**TASK TO CARRY OUT**
Exactly the lines from the one containing "This screenshot has height=411, width=594." through the end of the records must be reproduced; leave out all pictures.

**ENTRIES PROVIDED**

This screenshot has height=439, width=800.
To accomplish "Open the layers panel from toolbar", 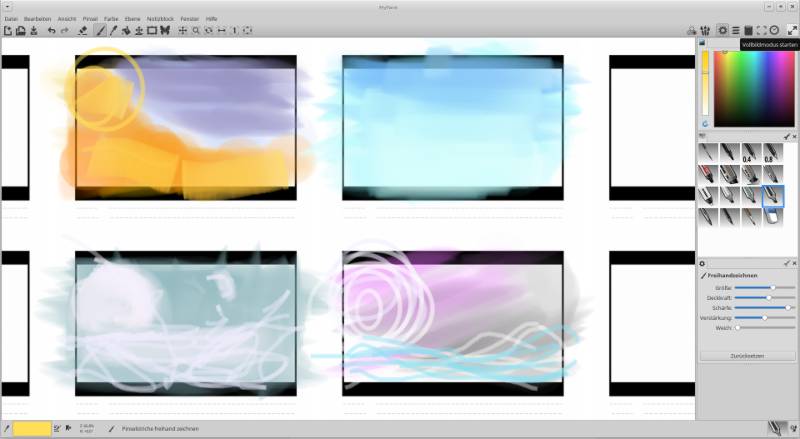I will click(x=736, y=31).
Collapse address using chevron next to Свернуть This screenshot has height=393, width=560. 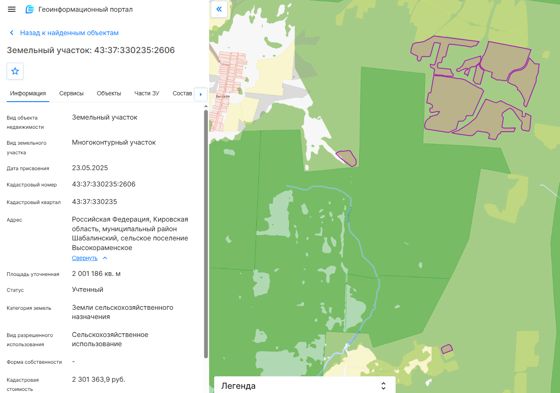[x=105, y=258]
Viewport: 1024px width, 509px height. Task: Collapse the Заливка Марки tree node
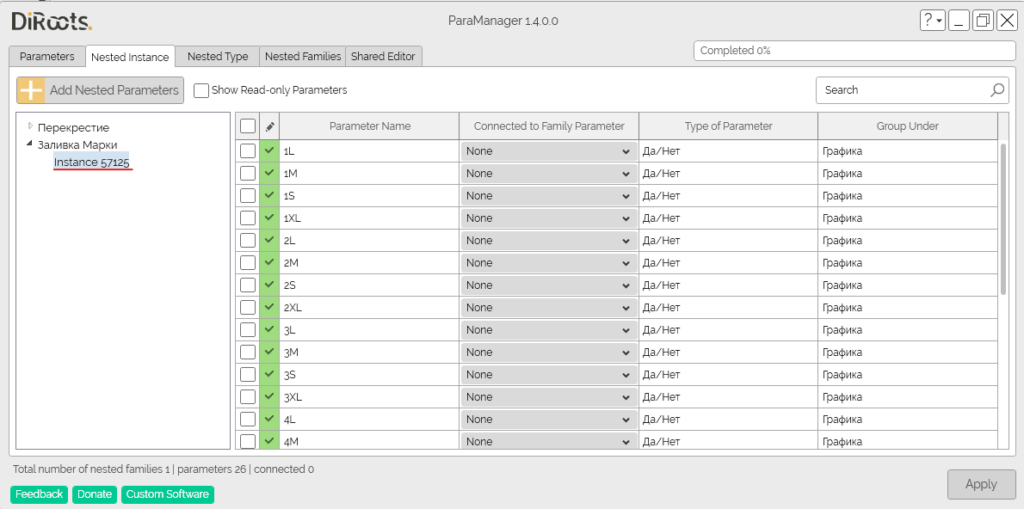(x=30, y=145)
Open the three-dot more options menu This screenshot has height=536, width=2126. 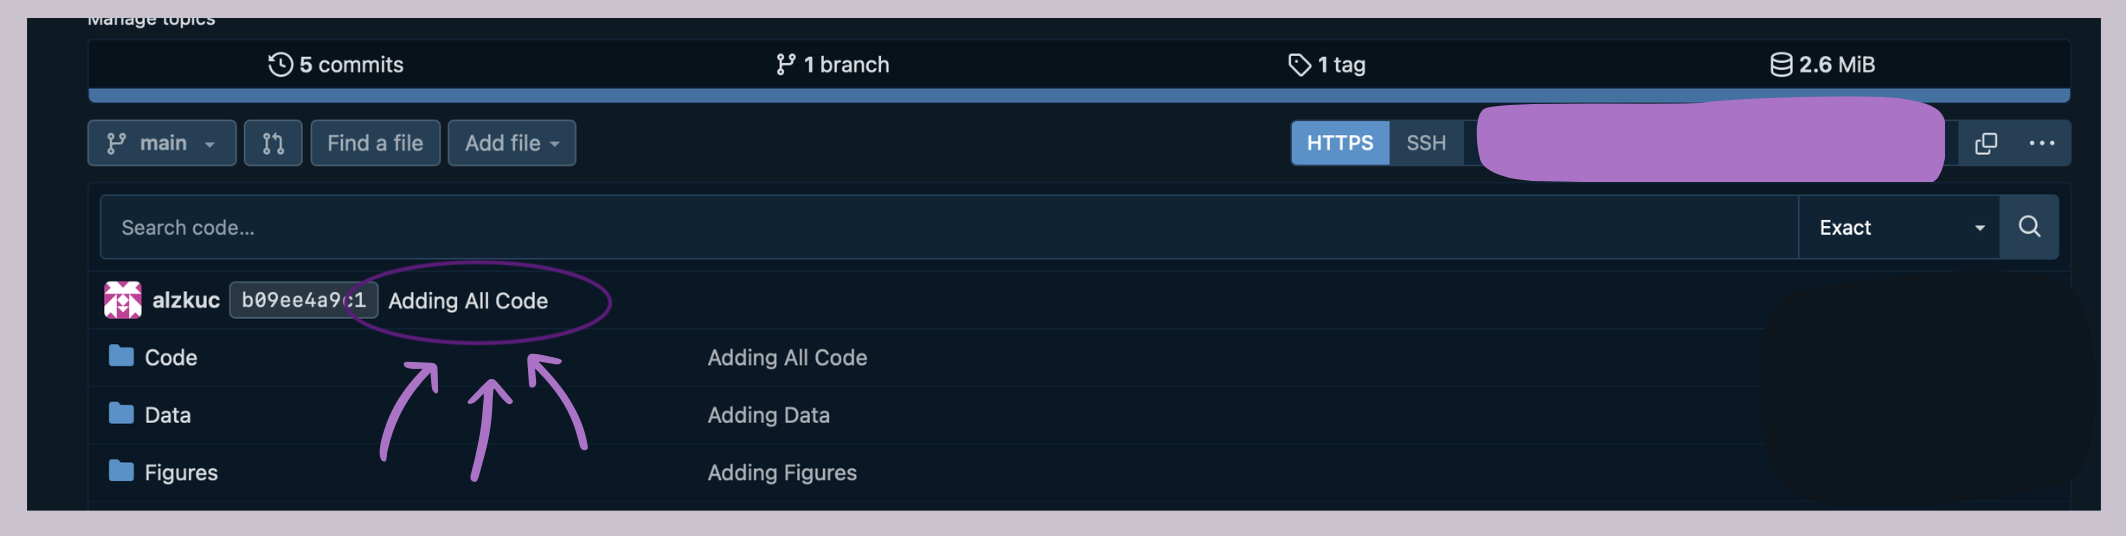pyautogui.click(x=2042, y=143)
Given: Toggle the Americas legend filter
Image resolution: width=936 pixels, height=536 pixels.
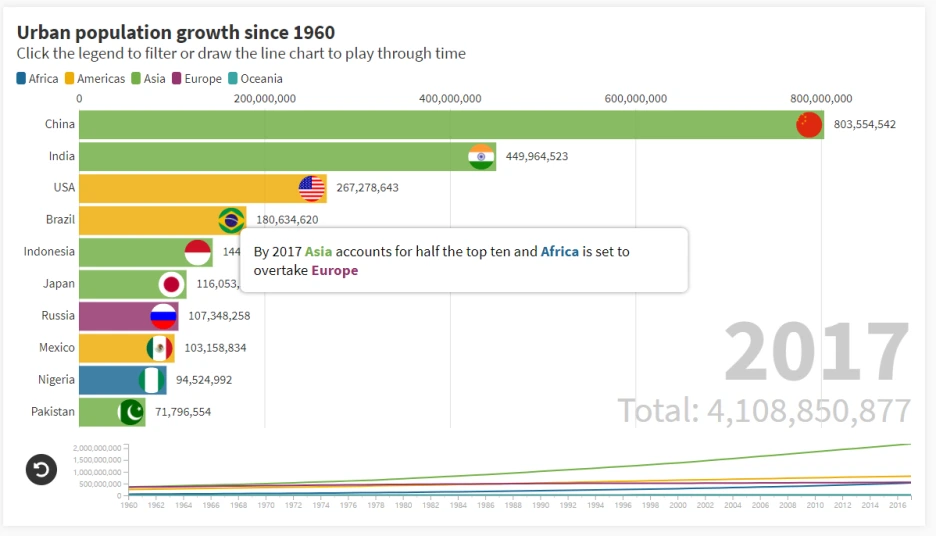Looking at the screenshot, I should pos(95,79).
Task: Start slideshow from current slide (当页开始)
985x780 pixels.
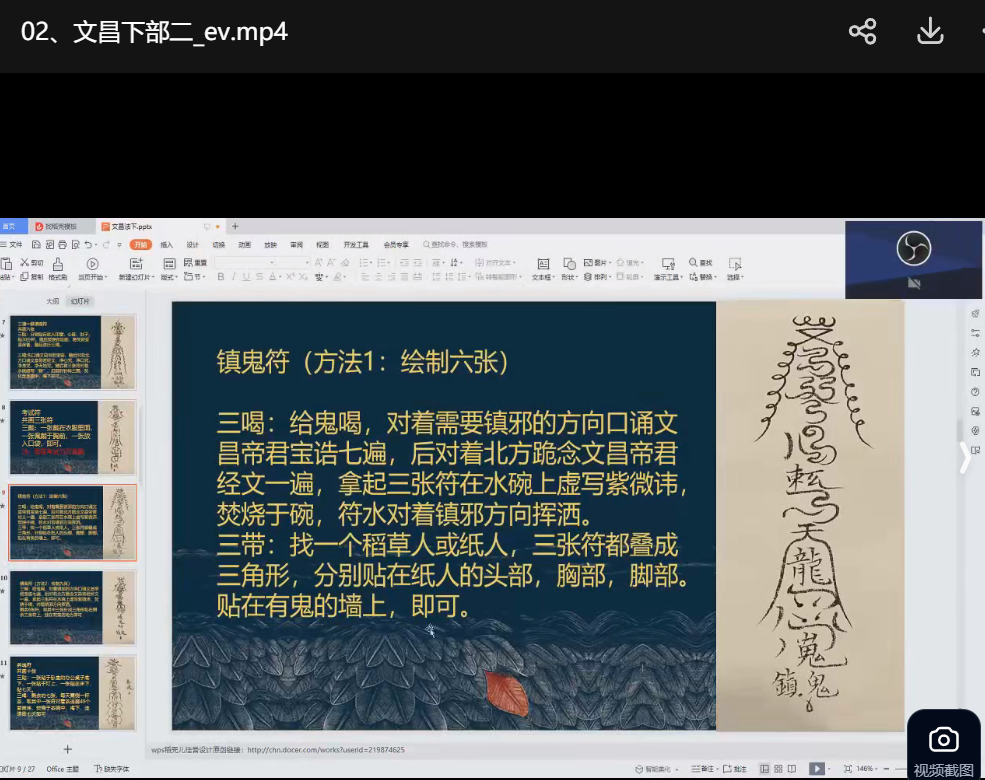Action: click(x=92, y=265)
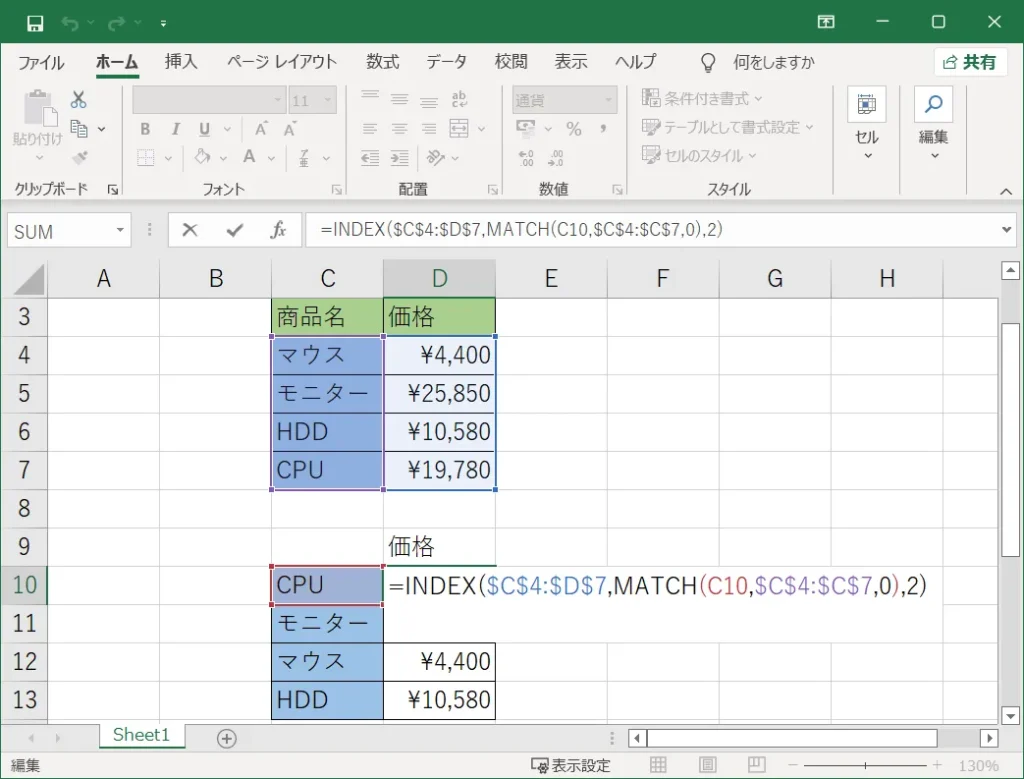Open the ファイル menu tab
Viewport: 1024px width, 779px height.
coord(41,62)
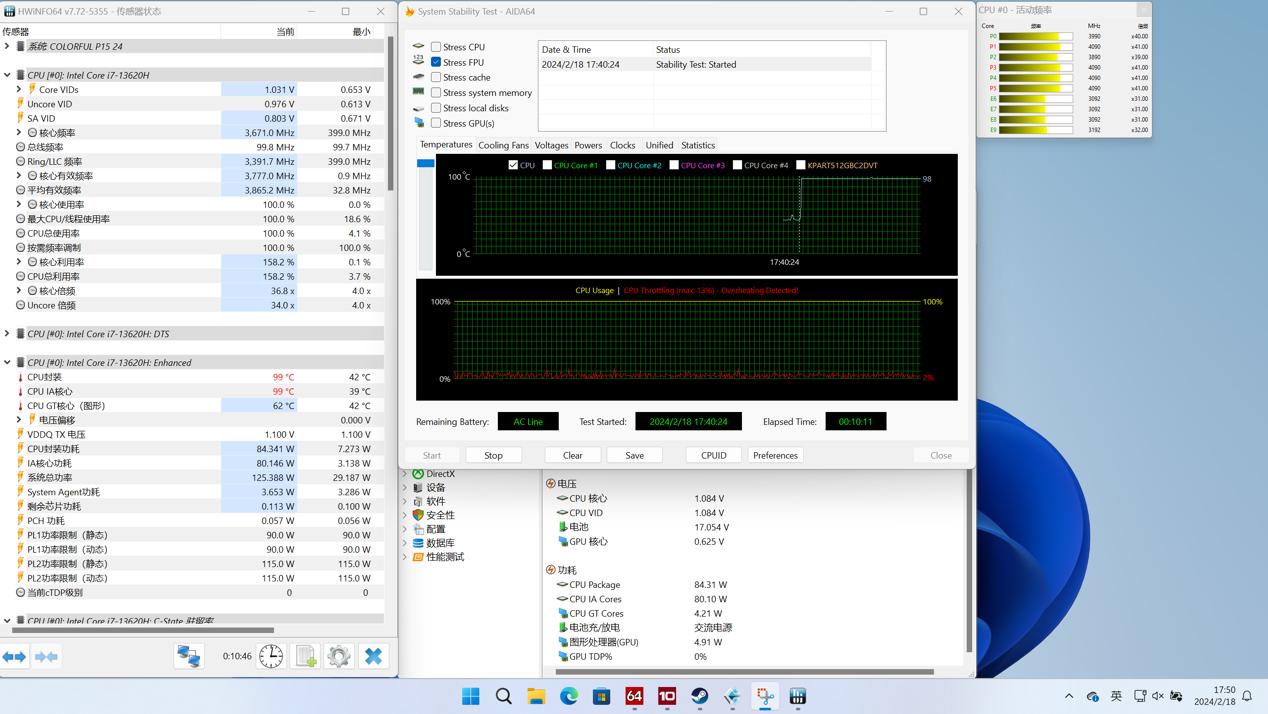Expand the DirectX tree node

405,474
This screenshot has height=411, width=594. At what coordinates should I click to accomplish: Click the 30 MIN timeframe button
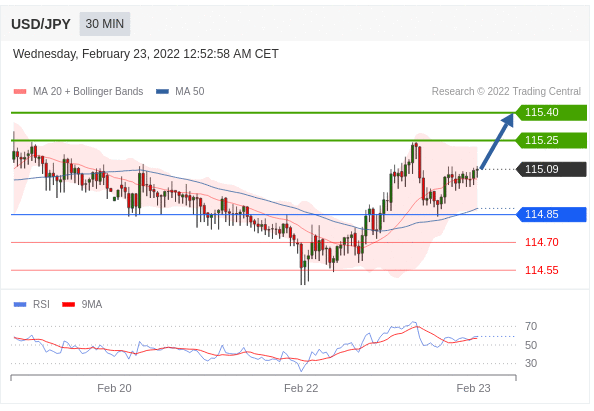point(105,24)
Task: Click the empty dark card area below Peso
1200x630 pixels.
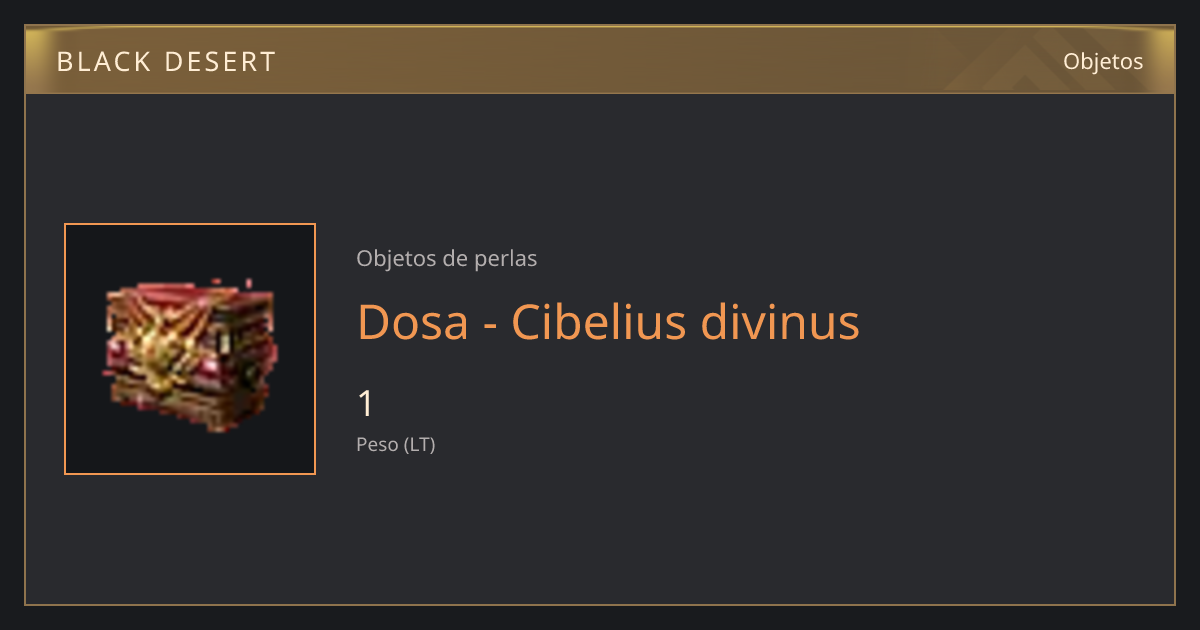Action: click(700, 530)
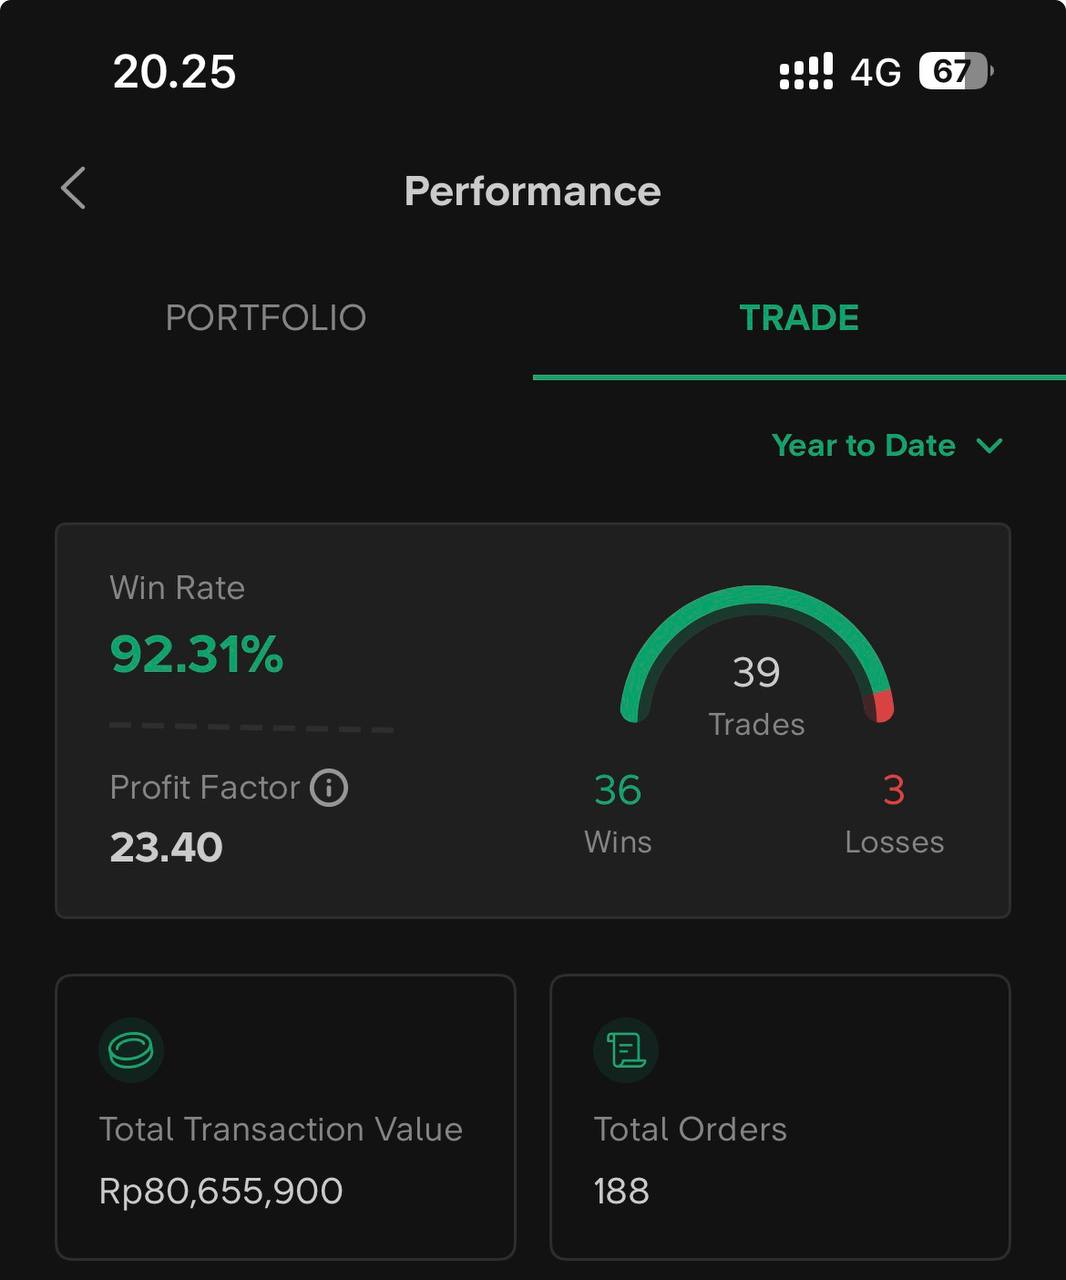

**FINISHED TASK**
This screenshot has height=411, width=594. At what coordinates should I click to accomplish: Click the 30 MIN timeframe button
point(105,24)
Task: Click the empty dark card area below Peso
1200x630 pixels.
Action: click(700, 530)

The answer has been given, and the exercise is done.